Established by an act of the same name, the National Museum of Australia was established in 1980 with the legislation detailing the museum's mission and powers as well as management details for its council, director, and finances, among other areas. The National Museum of Australia Act cited three areas of focus for the museum. It called for the creation of an aboriginal gallery to feature and maintain exhibitions chronicling and celebrating the country's native cultures. The museum also focuses on exhibitions, programs, and collections that preserve Australia's history from its settlement in 1788 forward and how people interact with the natural environment in the region.
Architect Howard Raggatt McDougall designed the permanent building, which opened in 2001. The National Museum of Australia's architecture was designed on a theme of intertwined rope knots, embracing the idea that the country is made up of many peoples and experiences. A walkway named the Uluru Axis loops around the outlying land and back to the building. The building interior has ceilings with amorphous shapes and walls with irregular nooks and corners.
Notable permanent collections include the world's largest holding of aboriginal tools and bark paintings. The national historic collection contains over 200,000 items illustrating Australia's past. The museum also features objects from approximately 20 categories including children, exploration, and agriculture, among others.
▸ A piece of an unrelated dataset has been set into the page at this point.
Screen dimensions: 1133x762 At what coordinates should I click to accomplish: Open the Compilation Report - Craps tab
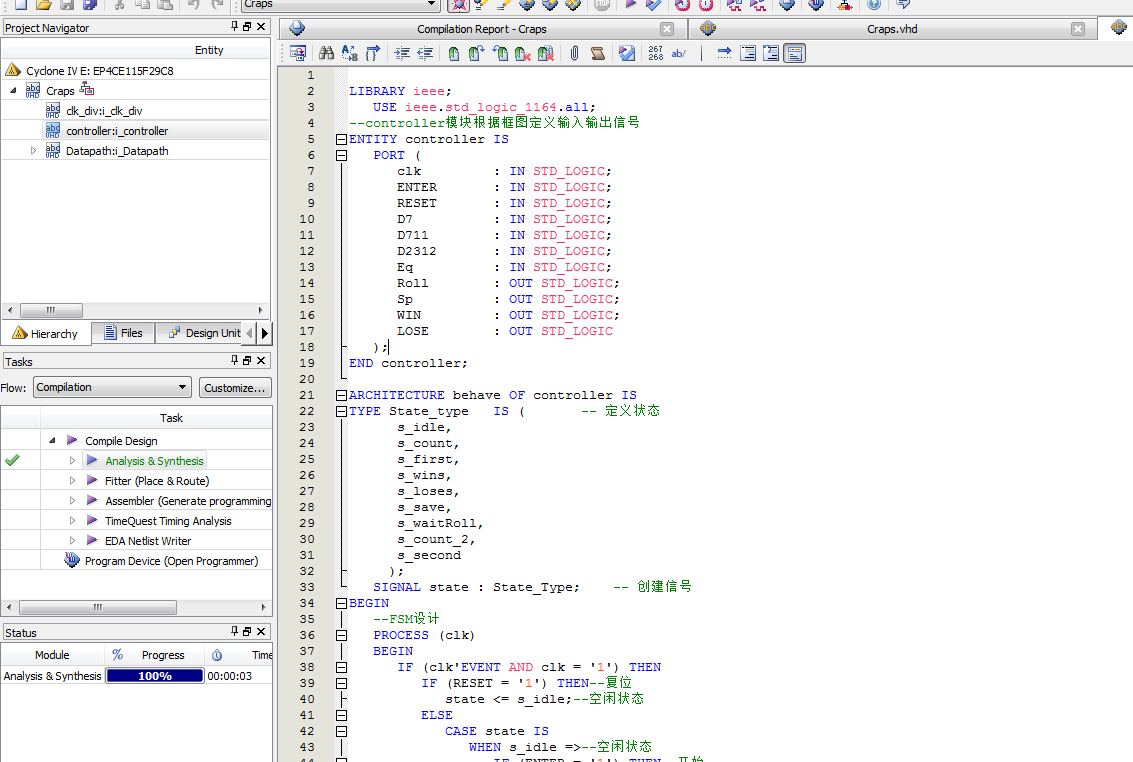tap(481, 29)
Numerous exhibitions are on rotation at any given time at the National Museum of Australia. Each exhibit focuses on either people, the land, and/or their interaction with the environment. Traveling exhibitions are also an important part of the National Museum of Australia's mission. The exhibitions travel throughout the country, each with a very specific focus covering themes like the struggle for indigenous rights between 1920 and 1970. Museum staff stress the importance of updating programs and exhibitions to expose visitors to as much regional culture and history as possible. It also gives repeat patrons the opportunity to see the museum anew when a new technology or perspective is presented.
The National Museum boasts a strong online presence, hosting several blogs from the director, the education staff, and the museum photographer, among other blogs focusing on current exhibitions. Collectorfest provides an online community and resource for collectors. The museum maintains active social media profiles as well.